I shiver as he gives me a pointed look. I’m not scared, but the type of implicit threat hidden in his words sends a frisson of excitement through my veins that’s more dangerous than any strong arming could ever be. He’s offering a toe-to-toe battle with him, and that’s the kind of threat the reckless part craves.

Because who knows where that kind of battle will end?

I’m thinking sweaty and naked.

“Why do you care, then?”

“I don’t like being fucked over.” His gaze slides slowly over me. “Fucked, on the other hand…”

I can’t breathe as my stomach soars so high the room rocks around me. Finally, I get myself back under some semblance of control.

“I’m sure there are plenty of willing women begging to do that,” I say.

“I’m sure there are.”

I want to shake him for that smugness. Even though I taunted him into it.

And he’s right, we really are an interesting pair.

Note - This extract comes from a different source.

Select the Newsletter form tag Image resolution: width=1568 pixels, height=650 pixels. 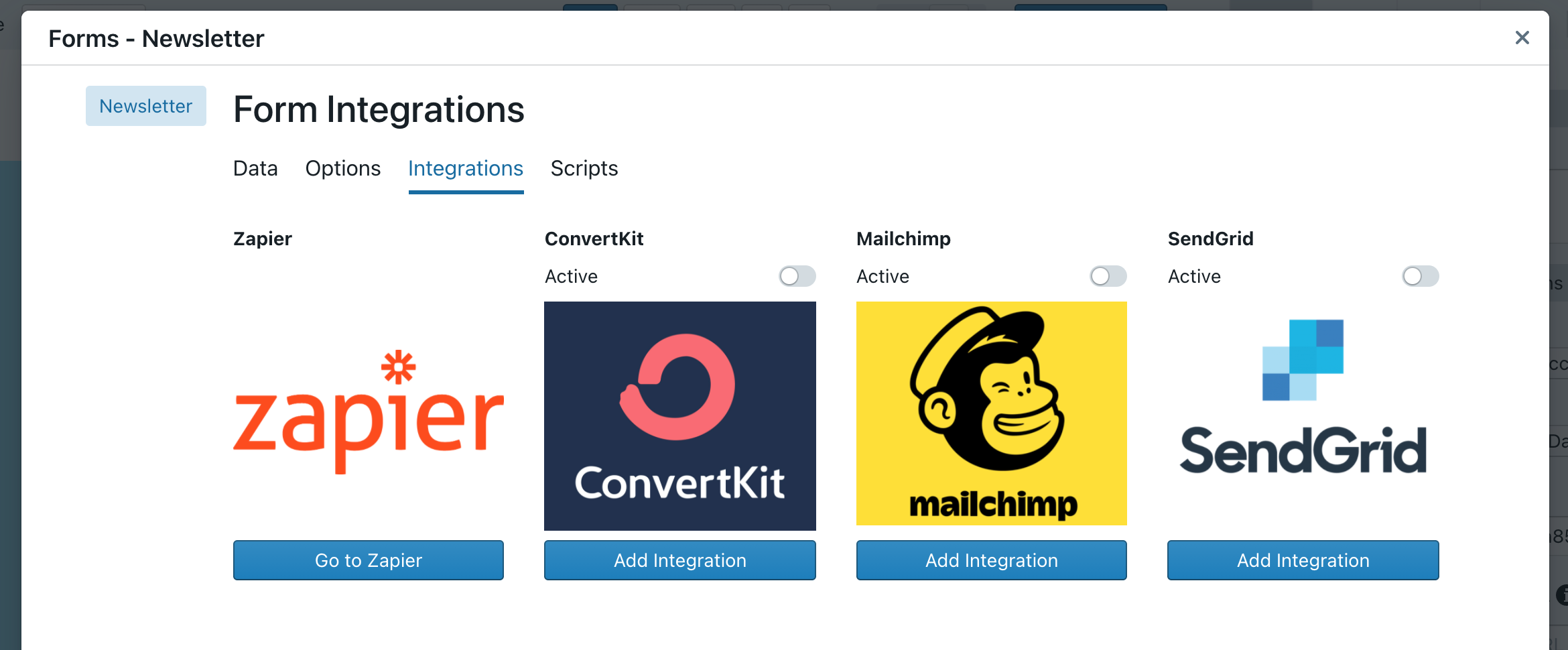(146, 106)
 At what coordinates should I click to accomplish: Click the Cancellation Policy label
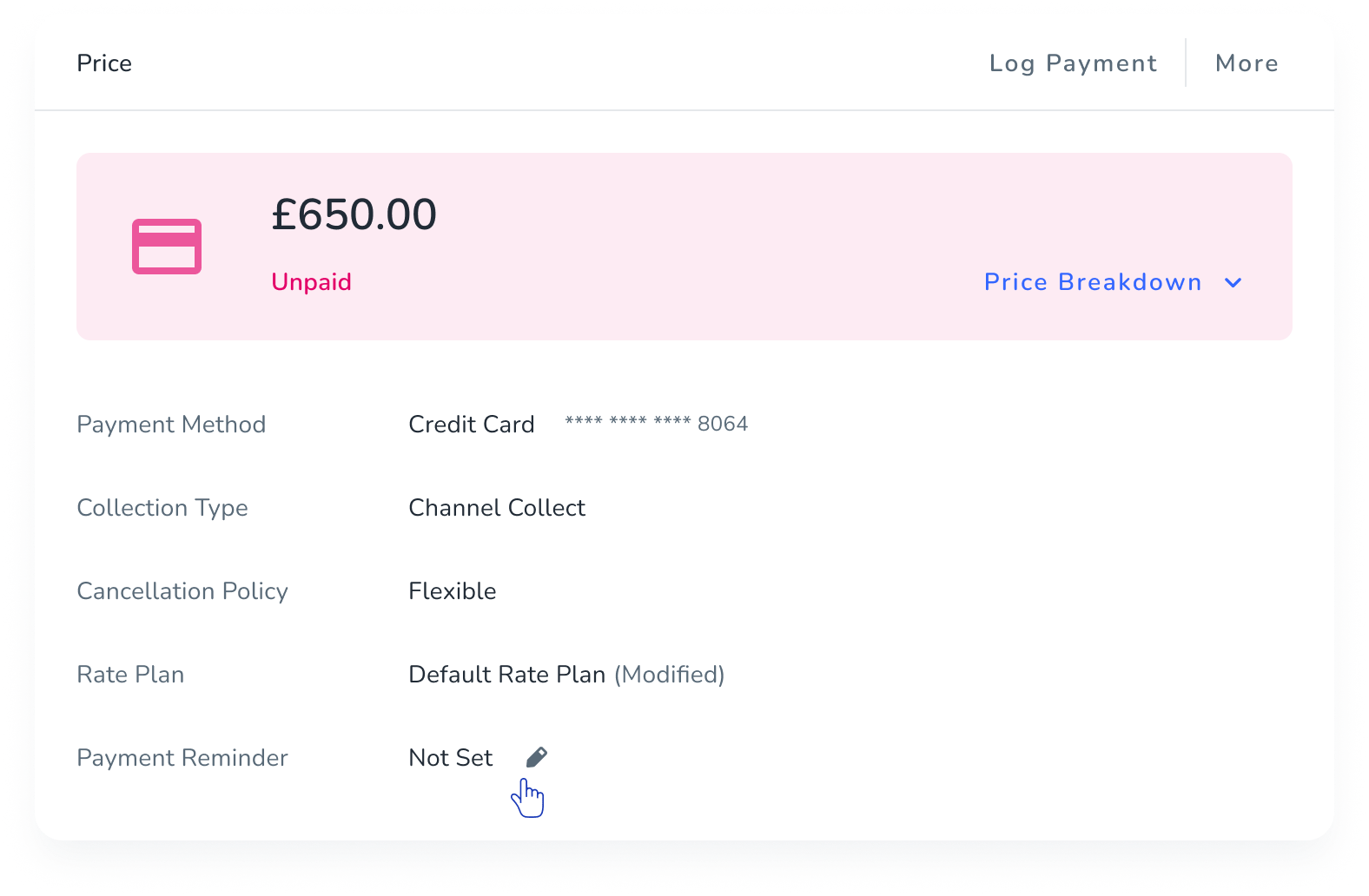pos(182,591)
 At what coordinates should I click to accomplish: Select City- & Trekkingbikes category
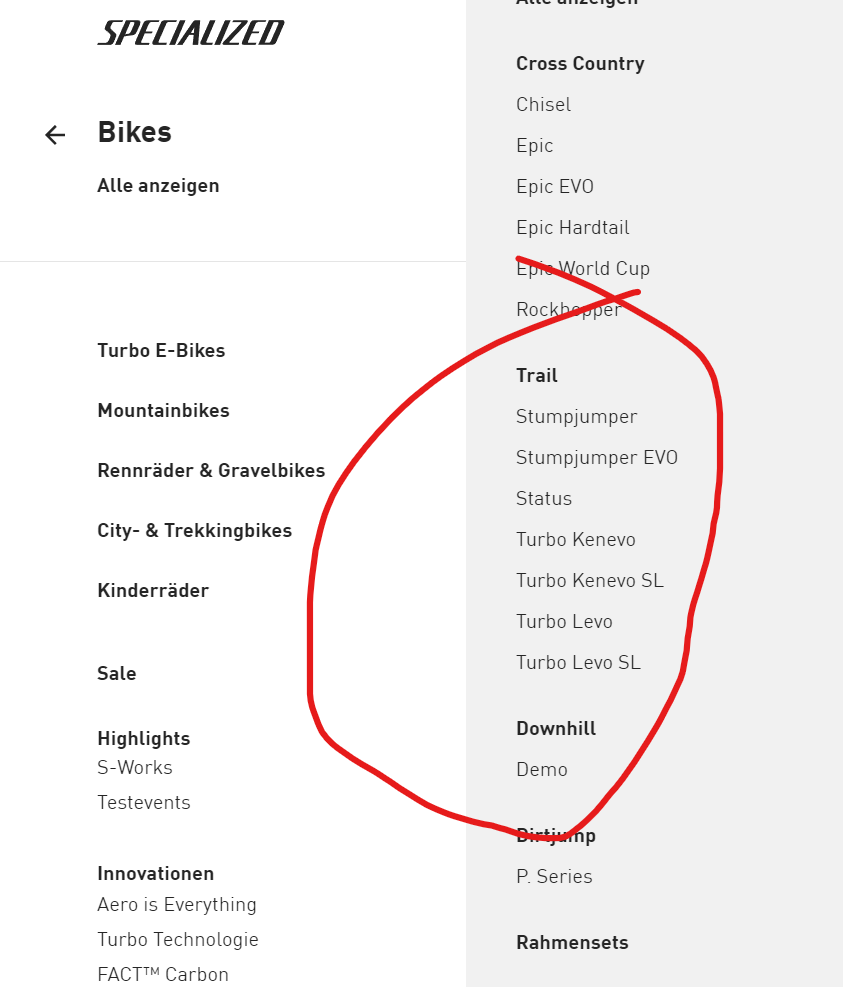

Shit. I focus back on the topic. One I need to tread carefully around, and one he’s trying to throw me off balance and into the middle of. “I’m not out to stop you finding the tiara, Kingston. And I doubt your mother’s going to go to those kind of dark lengths to do whatever it is you think she’s doing.”

“You think she’s doing something, too.”

“I asked a question,” I say.

“One that didn’t just appear from the ether.”

“It stands to reason to question everything and everyone. Your mother, Jenson, the postman. I don’t know, Kingston. I’m here trying to find something someone doesn’t want found. And that can be hard when it comes to stolen goods like this. When it appears, we can make a move. We being me.”

“We being we, you mean.”

I breathe out and toss down the rest of my drink. Then I get up, and he hands me his glass. I shoot him a dirty look as I snatch it, and refill the glasses, deliberately giving him some white Spanish sherry.

He laughs when he takes a sip. “Nice try there, Sadie, but this is quality stuff.”

“Asshole.”

“So you’ve said.”

I sit down and he slides closer, his arm on the back of the sofa. But he doesn’t make a move to touch me and I’m not sure whether I’m relieved, annoyed, or suspicious. So I settle on all three.

“You think it’ll turn up?”

“I don’t think last night was any kind of happy coincidence. So yes, I think something will happen. I’m just trying to get a jump on it.” And no one’s talking. Not even Damon’s heard anything, and he keeps his ear to the ground as a way to protect his clients. “An exceptionally expensive tiara is missing, but no one has gone to the police.”

“They might not be announcing it.”

“These things are recorded, there’s protocol. The book that must be followed,” I say. My tone’s joking, but I’m not and he knows it. “What if it isn’t real? What if the tiara isn’t worth much?”

“It has to be,” he says. “And when I get it back, I’m having it evaluated. Then you sell it. For me.”

“You don’t want it for the history or family meaning?”